Michigan wields the nation's best offense. Lousiville destroys opponents with the nation's best defense. The Cardinals force the second-highest turnover rate in college basketball; Michigan turns the ball over less frequently than any team in the country. You do the math.
But as obviously fascinating as that dynamic is -- and we'll spend time discussing it below -- there is far more to this game than a mere strength-on-strength matchup. If that was all there was to it, Rick Pitino and John Beilein wouldn't be spending so much time watching tape with their staffs and players even as you read this paragraph. In fact, at least one of them is having fun.
"A lot of teams when you watch them, you get nervous a little bit because they do so many things well," Pitino said Sunday. "You have fun watching Michigan play basketball. The way they pass, cut, shoot, it's a John Beilein team. They're fun to watch. As a coach going to play them, I really enjoy watching them on film."

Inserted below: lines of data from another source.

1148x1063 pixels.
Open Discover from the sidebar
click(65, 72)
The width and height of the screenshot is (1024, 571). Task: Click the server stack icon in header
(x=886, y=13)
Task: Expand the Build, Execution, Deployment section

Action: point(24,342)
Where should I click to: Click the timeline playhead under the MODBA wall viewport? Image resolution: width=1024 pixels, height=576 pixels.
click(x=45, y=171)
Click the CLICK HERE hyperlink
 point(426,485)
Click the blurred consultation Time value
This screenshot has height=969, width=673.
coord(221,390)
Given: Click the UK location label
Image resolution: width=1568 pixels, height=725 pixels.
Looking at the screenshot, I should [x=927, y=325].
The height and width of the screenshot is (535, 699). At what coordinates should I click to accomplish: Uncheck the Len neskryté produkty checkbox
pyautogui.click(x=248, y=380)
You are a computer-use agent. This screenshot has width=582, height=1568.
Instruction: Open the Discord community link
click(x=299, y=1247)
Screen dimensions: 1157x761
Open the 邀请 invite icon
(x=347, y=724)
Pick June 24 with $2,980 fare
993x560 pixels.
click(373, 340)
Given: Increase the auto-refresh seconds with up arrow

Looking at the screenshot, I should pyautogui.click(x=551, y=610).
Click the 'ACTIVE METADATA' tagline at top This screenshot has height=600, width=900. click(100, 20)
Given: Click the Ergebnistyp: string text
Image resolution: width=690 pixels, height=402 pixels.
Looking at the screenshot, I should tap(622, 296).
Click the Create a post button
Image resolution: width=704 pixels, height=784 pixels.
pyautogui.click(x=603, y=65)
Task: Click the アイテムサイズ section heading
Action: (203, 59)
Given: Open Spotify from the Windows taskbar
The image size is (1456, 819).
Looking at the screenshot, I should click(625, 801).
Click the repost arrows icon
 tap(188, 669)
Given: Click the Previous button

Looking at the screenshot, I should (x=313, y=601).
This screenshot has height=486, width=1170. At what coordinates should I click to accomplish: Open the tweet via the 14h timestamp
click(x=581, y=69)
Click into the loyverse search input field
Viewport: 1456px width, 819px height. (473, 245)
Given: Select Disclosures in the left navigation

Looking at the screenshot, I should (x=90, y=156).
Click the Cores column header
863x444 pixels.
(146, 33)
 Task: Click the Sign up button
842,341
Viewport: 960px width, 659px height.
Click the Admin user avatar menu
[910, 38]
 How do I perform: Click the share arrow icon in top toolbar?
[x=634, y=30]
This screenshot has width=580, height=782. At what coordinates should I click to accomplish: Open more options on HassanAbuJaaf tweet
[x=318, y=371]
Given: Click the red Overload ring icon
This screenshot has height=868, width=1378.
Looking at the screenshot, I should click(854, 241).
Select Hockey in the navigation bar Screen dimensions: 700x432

"I started at 5:45 this morning," Beilein said Sunday, when asked whether he was having as much fun breaking down Louisville in advance of the national title game. "I didn't think they were fun, because they give you so many looks. With a one-day prep, it's almost impossible to get ready for all of those things."
If Beilein can't cover all the bases, we can't either. But we can try to hit the major points. Informed by last week's in-depth, coach-assisted scouts, let's break down the things each team will need to execute on both sides of the ball in Monday's national title finale.
WHEN LOUISVILLE HAS THE BALL
Michigan's key: Stop dribble penetration. Wichita State couldn't finish the job Saturday night, thanks to a late Luke Hancock-led Louisville run, some sudden turnovers and a couple of questionable late calls (one a double-foul on Ron Baker and Stephan Van Treese, the other a way-too-quick held ball that robbed Wichita State of at least one final possession). So I'm sure it will be no consolation to the Shockers to know that they made at least one incredibly impressive strategic contribution to this Final Four. No Cardinals opponent since February had really figured it out, and it's something you can bet Beilein will be poring over: The Shockers showed everyone how to guard Louisville.
Of course, it isn't exactly a revelation that Louisville isn't a great perimeter shooting team. It's right there in their numbers. The Cardinals have shot just 32.9 percent from 3-point range this season, compared to 51.0 percent from inside the arc. The more challenging thing is to figure out how to keep the Cardinals, who spread the floor and run adjusted-angle ball screens with two of the fastest guards in the country (Peyton Siva and Russ Smith), out of the lane in the first place.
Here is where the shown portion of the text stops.